=== Records shown ===
========================
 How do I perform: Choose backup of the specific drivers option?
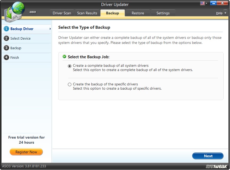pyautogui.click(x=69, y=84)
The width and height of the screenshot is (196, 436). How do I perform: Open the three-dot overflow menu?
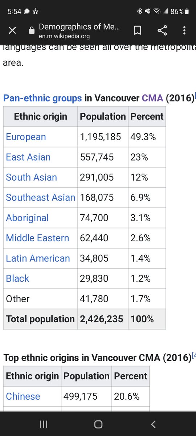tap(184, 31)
========================
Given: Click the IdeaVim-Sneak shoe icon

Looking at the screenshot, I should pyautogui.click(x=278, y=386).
========================
=== Instructions for the task ===
Reproduce the lines verbatim, beginning at the line that contains "How do I perform: Choose" and stopping after the line that contains "tap(184, 31)". Leave out the pictures.

=== Answer to this exercise ===
 How do I perform: Choose backup of the specific drivers option?
pyautogui.click(x=69, y=84)
The width and height of the screenshot is (196, 436). How do I perform: Open the three-dot overflow menu?
tap(184, 31)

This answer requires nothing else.